# Leopard Turns 1 year old today



## Team Gomberg (Apr 1, 2013)

Happy 1st Birthday to my leopard tortoise!! 

After a morning soak and weigh in, he was given a birthday breakfast of Mazuri and white clover. I helped him blow out his candle 

He weighs 277grams and measures over 4"scl. I'm so proud of him


----------



## ScottishFish (Apr 1, 2013)

Hahaha love the little party hat!! Happy Birthday


1 Eastern Hermanns Tortoise 2.5yo


----------



## Momof4 (Apr 1, 2013)

Happy 1st birthday to your little man!


----------



## Team Gomberg (Apr 2, 2013)

Thank you  I am glad to have finally hit the year mark!


----------



## leash_wish (Apr 2, 2013)

Happy birthday! What's his name?


----------



## Team Gomberg (Apr 2, 2013)

Name?? unsure. 

I just refer to "him" as the leopard tortoise for now. In fact, all 5 in my signature are called what they are "male russian", "painted", "albino", etc...lol. Maybe I should give names eventually?? 

I was going back and forth with 2 different names (1boy and 1girl) for when I can sex him... but that is so far away that I just dont bother yet.
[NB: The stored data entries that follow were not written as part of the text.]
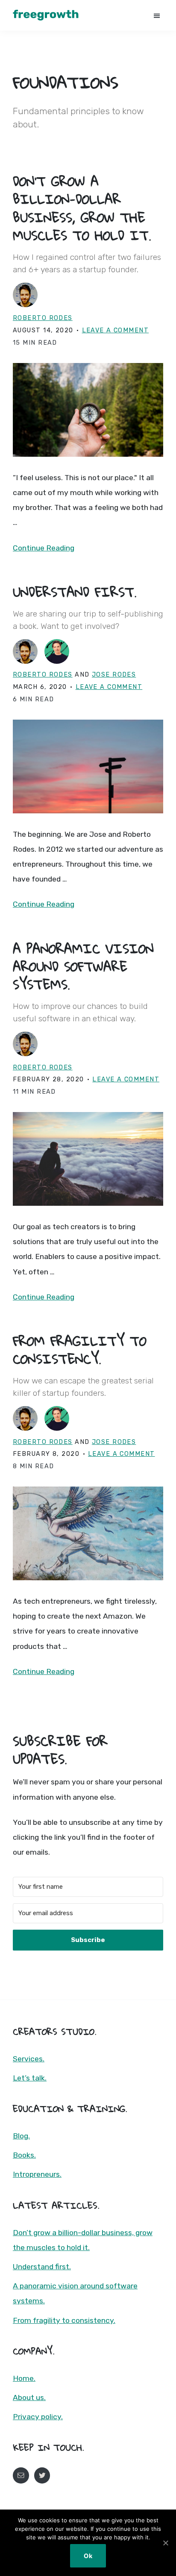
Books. (24, 2155)
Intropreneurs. (37, 2174)
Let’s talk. (30, 2078)
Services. (28, 2058)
Still love my little leopard though!!!


----------



## Neal (Apr 2, 2013)

Great looking tortoise.


----------



## GeoGpp1012 (Apr 2, 2013)

Haha awesome picture this is great ....Happy Birthday to your tort he's a beauty


----------



## Team Gomberg (Apr 2, 2013)

Neal said:


> Great looking tortoise.





GeoGpp1012 said:


> Haha awesome picture this is great ....Happy Birthday to your tort he's a beauty



Thank you


----------



## CtTortoiseMom (Apr 2, 2013)

Awww, cute pic. Happy Birthday to your little guy!


----------



## jesst (Apr 2, 2013)

Happy birthday! He looks great and so happy


----------



## Duff (Apr 2, 2013)

Pretty awesome looking Tortoise!!


----------



## Team Gomberg (Apr 2, 2013)

Thank you ct, jesst and duff!


----------



## pspryu101 (Apr 2, 2013)

great looking leopard! I like how you have a leopard print table cloth in the background to go with it too! lol was that planned? haha


----------



## Team Gomberg (Apr 2, 2013)

pspryu101 said:


> great looking leopard! I like how you have a leopard print table cloth in the background to go with it too! lol was that planned? haha



Thank you

..and of course it was staged!!! No offense to anyone with a leopard print table cloth but I would never have that on my table! LOL


----------



## Andrea M (Apr 3, 2013)

That's hilarious! Glad other people are as daft about their pets as I am. Happy birthday little one!


----------



## Team Gomberg (Apr 4, 2013)

Andrea M said:


> That's hilarious! Glad other people are as daft about their pets as I am. Happy birthday little one!



Ya, my husband was chuckling. He thought I was silly ;p


----------



## Siren Nora (Apr 4, 2013)

Happy birthday!


----------



## Team Gomberg (Apr 4, 2013)

Siren Nora said:


> Happy birthday!



Thank you


----------